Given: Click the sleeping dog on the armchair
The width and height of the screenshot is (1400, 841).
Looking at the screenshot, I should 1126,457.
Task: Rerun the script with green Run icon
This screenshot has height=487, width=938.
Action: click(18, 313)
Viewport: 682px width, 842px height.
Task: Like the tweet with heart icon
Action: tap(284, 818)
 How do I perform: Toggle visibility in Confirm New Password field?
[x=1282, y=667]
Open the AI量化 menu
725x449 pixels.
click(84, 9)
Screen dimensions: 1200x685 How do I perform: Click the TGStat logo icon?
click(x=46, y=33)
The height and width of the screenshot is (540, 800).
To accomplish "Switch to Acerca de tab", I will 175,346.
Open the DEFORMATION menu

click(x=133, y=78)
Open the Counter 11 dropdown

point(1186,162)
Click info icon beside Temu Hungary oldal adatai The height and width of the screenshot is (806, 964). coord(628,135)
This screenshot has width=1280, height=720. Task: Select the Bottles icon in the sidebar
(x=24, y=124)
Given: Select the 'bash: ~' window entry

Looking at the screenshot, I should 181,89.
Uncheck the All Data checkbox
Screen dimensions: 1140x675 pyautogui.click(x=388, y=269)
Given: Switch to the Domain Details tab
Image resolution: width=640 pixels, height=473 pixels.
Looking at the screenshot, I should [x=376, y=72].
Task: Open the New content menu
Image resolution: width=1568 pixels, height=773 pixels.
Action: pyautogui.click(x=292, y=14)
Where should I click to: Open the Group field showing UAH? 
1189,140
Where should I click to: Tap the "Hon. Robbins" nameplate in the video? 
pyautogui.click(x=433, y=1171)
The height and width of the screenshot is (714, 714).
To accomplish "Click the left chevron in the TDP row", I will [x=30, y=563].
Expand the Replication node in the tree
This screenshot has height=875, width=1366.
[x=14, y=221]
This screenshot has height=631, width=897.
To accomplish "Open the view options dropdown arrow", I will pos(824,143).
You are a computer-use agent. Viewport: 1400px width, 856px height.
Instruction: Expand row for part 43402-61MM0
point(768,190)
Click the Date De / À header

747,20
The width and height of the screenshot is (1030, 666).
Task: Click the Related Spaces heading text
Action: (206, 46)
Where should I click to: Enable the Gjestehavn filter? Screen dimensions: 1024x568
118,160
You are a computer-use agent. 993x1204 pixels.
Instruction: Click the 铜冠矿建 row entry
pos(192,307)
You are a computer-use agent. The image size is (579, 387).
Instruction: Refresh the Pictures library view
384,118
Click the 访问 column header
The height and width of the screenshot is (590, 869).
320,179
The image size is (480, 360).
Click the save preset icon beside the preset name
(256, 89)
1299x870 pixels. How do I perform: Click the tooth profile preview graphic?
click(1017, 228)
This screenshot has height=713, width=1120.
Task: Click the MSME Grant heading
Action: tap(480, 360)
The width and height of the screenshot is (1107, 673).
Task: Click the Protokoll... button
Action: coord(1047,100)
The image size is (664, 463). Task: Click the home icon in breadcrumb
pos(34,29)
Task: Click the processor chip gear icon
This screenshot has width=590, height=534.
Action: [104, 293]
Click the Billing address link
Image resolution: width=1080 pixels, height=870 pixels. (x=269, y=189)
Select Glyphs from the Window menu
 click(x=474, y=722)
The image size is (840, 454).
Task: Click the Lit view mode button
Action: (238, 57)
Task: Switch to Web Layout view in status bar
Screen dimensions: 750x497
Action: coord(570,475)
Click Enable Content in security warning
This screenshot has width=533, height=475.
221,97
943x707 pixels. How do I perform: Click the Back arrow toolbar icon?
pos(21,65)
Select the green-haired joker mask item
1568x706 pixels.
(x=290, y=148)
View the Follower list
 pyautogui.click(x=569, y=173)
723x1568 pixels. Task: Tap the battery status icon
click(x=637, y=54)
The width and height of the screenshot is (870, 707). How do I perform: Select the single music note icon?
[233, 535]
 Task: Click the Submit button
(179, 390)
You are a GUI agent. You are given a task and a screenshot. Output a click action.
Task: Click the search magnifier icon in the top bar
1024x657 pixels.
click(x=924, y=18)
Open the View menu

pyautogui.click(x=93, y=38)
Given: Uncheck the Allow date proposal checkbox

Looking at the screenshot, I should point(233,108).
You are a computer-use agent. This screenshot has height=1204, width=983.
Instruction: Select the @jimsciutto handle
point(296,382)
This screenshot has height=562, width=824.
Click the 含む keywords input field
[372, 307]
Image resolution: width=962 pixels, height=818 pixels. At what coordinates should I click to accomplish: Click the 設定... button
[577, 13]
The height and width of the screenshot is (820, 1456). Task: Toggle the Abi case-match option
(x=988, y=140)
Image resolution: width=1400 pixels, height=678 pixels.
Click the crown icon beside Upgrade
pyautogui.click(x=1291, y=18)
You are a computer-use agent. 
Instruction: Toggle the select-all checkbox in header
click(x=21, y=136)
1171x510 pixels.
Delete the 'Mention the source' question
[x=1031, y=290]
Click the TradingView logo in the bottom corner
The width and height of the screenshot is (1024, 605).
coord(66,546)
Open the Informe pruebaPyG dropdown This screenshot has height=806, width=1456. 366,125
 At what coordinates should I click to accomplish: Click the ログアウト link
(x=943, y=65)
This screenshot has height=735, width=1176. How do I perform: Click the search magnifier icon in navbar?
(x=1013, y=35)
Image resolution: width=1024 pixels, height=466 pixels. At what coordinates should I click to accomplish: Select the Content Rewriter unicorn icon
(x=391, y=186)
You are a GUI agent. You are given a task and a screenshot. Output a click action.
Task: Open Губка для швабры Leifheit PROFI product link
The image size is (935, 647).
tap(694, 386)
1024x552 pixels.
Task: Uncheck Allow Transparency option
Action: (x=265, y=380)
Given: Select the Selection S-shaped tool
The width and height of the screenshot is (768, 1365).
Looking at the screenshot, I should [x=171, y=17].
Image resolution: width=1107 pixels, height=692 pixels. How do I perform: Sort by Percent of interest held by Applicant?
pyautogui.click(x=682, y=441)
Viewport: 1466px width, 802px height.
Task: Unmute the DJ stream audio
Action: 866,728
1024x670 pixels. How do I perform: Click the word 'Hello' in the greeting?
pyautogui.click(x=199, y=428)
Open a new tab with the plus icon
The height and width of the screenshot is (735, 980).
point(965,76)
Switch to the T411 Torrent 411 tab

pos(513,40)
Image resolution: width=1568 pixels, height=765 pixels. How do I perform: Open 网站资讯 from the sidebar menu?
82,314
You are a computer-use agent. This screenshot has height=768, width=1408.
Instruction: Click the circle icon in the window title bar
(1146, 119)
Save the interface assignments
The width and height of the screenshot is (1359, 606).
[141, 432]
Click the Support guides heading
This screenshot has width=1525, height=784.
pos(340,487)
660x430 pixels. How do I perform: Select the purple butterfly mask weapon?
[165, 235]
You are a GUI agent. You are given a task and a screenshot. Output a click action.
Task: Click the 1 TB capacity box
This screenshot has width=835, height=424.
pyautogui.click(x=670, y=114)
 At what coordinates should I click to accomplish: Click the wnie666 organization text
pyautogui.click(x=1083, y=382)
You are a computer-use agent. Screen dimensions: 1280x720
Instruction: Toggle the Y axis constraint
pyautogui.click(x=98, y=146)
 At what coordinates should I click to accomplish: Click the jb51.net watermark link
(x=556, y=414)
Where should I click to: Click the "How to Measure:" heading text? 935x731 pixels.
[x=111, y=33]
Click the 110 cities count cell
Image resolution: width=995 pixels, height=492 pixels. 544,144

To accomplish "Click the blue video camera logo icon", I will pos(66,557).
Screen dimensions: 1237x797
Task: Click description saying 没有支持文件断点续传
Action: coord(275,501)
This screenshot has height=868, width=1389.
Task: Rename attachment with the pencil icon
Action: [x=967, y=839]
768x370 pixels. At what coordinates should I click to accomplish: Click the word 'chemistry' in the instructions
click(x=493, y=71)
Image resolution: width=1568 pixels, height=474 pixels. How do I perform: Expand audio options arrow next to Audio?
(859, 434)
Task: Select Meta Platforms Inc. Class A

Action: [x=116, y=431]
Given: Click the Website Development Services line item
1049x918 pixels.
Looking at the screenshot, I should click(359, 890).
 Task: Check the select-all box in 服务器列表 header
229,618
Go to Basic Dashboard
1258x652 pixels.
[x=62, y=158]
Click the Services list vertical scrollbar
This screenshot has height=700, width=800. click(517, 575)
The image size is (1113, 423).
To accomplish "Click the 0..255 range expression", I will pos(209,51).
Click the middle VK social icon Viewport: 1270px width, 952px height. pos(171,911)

▶ **Work instruction**
Within the entries above, work out how many lines contain the word "agent". The number alone is the answer.

▶ **Exercise response**
10